Winkler Prins

Anthony Winkler Prins (1870)

Gepubliceerd op 20-08-2018

Uitenbogaert

betekenis & definitie

Uitenbogaert (Johannes), wiens naam op verschillende wijzen wordt gespeld, werd geboren te Utrecht den 11den Februarij 1557. Hij behoorde tot een Roomschgezind geslacht, maar de prediking van Duifhuis bragt hem tot de hervormde leer, waarop hij zich naar Genève begaf om zich voor te bereiden voor het predik-ambt. Na zijn terugkeer aanvaardde hij in 1584 een beroep te Utrecht, maar werd in 1590 om staatkundige redenen ontslagen. Van de verschillende beroepen, welke thans tot hem kwamen, gaf hij gehoor aan dat naar ’s Gravenhage, waar hij op verlangen van Louise de Coligny nu en dan ook in het Fransch predikte en hofprediker werd van prins Maurits.

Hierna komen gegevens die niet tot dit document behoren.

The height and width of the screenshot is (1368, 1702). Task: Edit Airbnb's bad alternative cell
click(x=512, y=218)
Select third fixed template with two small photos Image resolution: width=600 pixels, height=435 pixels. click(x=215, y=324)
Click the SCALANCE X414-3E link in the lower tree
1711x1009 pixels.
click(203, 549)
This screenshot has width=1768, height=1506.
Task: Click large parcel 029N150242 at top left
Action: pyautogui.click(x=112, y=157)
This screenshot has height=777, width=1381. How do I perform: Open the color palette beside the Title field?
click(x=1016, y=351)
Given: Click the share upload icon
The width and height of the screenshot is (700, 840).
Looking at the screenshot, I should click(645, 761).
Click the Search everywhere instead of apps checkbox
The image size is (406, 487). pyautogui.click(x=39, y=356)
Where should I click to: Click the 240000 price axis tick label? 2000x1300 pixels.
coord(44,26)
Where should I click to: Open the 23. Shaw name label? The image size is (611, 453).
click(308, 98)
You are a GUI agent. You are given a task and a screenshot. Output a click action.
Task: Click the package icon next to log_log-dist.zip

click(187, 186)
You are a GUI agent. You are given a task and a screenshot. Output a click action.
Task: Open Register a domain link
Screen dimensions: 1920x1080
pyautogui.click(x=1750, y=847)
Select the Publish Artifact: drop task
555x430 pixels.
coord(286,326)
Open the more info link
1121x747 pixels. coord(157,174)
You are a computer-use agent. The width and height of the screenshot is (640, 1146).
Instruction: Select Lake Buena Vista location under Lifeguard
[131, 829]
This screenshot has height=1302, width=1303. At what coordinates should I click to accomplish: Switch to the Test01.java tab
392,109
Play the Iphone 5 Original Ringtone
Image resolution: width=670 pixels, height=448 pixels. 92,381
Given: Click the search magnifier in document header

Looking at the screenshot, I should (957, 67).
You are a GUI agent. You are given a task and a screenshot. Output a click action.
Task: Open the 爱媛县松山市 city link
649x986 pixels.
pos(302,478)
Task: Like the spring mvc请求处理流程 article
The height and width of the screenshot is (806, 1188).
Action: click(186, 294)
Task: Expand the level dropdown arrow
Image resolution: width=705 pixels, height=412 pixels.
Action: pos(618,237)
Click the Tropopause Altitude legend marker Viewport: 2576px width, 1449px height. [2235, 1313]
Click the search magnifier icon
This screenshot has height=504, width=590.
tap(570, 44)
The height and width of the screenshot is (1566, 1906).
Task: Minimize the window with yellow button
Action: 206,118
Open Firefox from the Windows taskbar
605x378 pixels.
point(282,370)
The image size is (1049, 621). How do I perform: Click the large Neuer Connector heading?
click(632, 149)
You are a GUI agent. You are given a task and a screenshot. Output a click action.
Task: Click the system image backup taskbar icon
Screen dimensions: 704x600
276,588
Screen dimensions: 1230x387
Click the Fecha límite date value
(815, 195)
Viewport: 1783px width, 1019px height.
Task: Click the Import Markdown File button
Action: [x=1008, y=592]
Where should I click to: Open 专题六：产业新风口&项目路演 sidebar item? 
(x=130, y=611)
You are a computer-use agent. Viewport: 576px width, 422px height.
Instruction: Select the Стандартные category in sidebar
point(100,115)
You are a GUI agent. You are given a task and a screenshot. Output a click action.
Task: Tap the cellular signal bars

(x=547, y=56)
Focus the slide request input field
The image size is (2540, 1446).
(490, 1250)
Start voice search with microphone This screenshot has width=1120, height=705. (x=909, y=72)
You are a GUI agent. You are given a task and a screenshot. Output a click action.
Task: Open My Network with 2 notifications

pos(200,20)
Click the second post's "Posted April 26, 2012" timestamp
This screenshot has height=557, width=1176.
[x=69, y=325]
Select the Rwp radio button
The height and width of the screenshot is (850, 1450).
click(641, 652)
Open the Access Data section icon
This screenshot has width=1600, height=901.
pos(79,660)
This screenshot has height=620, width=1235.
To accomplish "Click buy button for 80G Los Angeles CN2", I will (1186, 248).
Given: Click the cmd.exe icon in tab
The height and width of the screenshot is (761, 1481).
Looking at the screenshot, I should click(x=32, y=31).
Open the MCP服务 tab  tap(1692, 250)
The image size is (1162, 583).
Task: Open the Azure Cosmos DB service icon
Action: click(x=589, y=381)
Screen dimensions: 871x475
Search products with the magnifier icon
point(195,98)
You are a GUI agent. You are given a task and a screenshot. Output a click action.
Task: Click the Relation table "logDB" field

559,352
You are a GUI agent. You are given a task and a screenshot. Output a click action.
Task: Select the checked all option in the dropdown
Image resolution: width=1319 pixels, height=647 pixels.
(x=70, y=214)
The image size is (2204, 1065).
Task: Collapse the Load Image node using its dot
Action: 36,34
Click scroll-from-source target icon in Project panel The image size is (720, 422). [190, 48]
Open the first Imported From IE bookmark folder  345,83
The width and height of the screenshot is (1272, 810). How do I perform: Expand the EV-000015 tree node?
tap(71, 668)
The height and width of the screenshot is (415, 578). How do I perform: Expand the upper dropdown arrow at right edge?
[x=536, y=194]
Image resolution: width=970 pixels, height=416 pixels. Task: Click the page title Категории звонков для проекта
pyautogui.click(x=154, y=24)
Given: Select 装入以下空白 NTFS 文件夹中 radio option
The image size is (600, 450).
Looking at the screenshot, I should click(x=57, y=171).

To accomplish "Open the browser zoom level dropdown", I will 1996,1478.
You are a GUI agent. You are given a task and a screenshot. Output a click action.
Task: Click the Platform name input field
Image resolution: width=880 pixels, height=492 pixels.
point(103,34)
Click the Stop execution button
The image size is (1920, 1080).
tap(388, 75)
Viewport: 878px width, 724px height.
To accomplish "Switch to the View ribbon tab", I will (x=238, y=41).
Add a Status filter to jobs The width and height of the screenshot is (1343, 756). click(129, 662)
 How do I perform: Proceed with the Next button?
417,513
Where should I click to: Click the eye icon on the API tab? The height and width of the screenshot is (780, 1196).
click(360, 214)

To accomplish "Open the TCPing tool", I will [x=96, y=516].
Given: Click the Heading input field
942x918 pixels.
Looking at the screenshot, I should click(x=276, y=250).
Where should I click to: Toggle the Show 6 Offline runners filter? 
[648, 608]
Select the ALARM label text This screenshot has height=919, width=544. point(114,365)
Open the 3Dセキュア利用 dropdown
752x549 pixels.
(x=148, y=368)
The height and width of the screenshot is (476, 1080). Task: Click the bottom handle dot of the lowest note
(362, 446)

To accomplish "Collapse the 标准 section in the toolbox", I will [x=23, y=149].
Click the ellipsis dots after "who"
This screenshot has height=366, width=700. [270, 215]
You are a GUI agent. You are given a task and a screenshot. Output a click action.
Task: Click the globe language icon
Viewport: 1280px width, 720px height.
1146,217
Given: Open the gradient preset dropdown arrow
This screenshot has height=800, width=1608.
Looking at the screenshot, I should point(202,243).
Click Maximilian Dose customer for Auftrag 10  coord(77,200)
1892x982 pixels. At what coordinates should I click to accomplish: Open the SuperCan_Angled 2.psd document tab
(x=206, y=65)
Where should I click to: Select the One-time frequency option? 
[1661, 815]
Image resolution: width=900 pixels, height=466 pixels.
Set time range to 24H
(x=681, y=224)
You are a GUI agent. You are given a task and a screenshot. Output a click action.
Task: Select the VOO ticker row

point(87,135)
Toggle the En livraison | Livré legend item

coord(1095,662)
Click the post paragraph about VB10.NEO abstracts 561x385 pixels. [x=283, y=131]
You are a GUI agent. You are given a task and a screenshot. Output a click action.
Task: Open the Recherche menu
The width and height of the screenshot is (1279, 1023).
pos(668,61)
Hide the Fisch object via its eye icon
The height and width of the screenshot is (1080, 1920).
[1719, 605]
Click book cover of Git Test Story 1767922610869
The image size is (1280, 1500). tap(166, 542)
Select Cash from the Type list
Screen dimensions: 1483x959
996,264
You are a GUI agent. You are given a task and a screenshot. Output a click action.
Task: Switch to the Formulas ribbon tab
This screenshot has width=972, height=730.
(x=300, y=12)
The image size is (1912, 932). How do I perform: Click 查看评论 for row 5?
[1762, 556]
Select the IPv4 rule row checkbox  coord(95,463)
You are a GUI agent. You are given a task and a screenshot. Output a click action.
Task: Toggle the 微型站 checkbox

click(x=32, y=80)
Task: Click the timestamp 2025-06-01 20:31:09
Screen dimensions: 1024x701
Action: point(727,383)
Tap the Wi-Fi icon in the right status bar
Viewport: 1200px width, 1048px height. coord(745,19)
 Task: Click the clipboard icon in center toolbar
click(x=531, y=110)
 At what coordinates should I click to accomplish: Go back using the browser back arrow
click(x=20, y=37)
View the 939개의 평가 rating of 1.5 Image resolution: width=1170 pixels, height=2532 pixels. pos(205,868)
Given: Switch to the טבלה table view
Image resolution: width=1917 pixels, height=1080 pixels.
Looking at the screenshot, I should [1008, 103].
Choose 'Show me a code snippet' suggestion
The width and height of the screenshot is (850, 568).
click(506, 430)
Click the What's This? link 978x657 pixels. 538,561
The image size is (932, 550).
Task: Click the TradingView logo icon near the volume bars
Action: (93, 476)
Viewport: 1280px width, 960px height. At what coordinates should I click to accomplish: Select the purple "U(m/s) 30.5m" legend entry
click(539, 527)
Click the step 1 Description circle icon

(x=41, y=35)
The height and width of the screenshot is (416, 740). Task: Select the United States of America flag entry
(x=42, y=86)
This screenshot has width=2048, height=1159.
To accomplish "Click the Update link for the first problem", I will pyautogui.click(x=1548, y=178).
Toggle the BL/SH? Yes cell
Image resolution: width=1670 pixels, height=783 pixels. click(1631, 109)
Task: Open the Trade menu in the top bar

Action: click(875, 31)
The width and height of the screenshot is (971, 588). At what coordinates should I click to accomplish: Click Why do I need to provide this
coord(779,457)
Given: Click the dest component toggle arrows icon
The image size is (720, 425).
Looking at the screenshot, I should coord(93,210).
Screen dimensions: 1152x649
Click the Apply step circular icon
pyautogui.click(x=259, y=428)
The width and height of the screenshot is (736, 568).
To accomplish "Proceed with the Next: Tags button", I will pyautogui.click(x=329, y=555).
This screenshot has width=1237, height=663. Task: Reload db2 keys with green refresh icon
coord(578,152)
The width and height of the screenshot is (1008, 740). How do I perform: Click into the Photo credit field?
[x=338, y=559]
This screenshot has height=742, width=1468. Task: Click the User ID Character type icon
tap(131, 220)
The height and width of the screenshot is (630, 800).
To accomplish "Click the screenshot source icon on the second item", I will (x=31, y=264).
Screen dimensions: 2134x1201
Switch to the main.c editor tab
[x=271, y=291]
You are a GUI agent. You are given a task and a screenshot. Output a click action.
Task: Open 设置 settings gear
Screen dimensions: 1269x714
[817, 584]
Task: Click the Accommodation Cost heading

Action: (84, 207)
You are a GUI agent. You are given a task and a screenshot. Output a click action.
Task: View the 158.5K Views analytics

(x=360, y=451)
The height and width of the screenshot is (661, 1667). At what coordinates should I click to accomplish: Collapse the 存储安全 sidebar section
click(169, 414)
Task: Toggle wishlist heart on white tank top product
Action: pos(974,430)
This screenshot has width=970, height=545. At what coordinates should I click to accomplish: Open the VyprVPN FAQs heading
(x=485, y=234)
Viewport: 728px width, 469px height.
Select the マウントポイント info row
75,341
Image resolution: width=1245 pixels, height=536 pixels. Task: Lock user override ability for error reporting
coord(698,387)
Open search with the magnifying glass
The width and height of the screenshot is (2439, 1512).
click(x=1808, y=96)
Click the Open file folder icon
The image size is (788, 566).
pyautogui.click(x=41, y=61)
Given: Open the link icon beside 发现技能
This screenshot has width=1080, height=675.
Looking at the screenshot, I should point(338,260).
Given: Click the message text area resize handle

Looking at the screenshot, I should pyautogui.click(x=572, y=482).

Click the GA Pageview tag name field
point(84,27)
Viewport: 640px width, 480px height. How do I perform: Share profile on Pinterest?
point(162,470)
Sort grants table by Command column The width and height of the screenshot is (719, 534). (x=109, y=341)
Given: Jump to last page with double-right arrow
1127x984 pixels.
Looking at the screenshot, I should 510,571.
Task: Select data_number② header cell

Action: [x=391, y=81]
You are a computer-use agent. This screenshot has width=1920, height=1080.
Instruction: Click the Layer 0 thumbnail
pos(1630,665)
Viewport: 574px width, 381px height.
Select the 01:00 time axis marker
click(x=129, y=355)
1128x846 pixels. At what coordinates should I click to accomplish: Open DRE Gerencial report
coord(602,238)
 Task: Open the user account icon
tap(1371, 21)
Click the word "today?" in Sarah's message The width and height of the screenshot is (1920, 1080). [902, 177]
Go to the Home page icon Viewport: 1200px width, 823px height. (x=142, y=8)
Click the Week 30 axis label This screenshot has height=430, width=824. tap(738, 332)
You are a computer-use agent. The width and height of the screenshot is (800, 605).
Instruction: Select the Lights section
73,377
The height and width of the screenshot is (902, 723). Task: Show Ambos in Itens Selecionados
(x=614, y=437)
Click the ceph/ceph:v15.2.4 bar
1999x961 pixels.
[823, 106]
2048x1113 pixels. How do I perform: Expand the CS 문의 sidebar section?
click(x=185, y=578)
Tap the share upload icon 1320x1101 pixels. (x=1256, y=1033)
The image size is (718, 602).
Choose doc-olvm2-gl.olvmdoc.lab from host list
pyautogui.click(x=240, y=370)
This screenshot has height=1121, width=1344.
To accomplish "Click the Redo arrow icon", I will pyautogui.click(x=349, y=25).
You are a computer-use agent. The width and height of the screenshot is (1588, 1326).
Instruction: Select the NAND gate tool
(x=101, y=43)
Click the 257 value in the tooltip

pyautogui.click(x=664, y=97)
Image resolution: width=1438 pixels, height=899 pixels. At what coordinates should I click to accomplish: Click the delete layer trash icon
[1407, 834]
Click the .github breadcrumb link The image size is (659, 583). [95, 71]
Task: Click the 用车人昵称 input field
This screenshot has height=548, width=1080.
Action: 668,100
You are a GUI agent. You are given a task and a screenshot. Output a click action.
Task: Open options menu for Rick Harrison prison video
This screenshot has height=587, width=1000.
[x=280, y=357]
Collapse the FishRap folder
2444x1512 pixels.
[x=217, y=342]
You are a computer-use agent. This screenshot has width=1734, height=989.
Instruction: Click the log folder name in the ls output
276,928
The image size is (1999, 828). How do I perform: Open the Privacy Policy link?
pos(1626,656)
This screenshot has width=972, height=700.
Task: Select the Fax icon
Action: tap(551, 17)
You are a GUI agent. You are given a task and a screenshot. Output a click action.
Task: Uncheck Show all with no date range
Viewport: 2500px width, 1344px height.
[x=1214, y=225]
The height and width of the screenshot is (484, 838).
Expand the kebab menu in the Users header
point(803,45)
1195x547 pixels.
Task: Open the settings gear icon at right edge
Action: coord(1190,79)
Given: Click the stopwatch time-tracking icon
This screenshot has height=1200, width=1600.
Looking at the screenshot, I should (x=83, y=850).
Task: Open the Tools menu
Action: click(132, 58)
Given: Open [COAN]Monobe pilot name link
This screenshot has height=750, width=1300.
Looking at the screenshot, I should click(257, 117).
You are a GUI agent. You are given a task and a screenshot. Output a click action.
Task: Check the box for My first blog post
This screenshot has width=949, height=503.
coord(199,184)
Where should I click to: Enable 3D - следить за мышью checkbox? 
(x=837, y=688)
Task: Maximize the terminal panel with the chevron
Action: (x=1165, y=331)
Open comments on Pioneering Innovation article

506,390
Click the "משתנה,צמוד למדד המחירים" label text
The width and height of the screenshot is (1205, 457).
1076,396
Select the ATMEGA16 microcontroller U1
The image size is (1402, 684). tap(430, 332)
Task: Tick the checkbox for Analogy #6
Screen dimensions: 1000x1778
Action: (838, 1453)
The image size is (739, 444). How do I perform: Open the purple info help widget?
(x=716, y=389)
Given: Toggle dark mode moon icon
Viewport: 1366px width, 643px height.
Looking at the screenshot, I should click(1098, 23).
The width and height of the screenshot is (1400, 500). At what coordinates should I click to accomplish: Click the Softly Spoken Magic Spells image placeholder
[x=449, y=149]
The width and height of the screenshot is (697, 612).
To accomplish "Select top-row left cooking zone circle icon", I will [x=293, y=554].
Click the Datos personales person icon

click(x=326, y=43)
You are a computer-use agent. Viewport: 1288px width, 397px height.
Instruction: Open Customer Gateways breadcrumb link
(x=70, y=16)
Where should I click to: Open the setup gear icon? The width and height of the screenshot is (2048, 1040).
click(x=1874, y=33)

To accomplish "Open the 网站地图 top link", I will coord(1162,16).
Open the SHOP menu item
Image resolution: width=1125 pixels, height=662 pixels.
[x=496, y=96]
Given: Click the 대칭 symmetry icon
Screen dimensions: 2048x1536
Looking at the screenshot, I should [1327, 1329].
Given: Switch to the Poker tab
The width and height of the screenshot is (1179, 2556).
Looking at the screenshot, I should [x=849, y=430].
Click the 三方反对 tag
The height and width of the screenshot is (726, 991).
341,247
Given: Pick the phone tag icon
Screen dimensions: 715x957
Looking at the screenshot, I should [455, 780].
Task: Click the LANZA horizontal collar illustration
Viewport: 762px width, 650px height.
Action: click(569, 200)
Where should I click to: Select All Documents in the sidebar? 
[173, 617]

Bij het ontstaan der Remonstrantsche geschillen koos hij de zijde van Arminius, wiens benoeming tot hoogleeraar te Leiden hij sterk bevorderd had. Zijne rigting bezorgde hem echter, vooral door toedoen van zijn ambtgenoot Rosaeus, vele onaangenaamheden. De Prins namelijk begon meer en meer over te hellen tot de zijde der Gomaristen, zoodat Uitenbogaert zich in 1618 genoodzaakt zag zijn ontslag te vragen, ja, na de gevangenneming van Oldenbarneveldt zich naar het Antwerpen te spoeden. Na de uitspraak der Dordtsche Synode ijverde hij met mond en pen voor de belangen der Remonstranten, keerde in 1626 naar het Vaderland terug en aanvaardde onder Frederik Hendrik in 1631 het leeraarsambt bij de Remonstrantsche gemeente te ’s Gravenhage, waar hij den 4den September 1644 overleed. Van zijne talrijke geschriften vermelden wij slechts: „Tractaet van ’t ambt der overheydt in saeken van religie (1610 en later)”, — „Oorspronk en voortgang der Nederlandtsche kerkelijke geschillen (1633)” — en „Kerkelijke historiën (1646)”.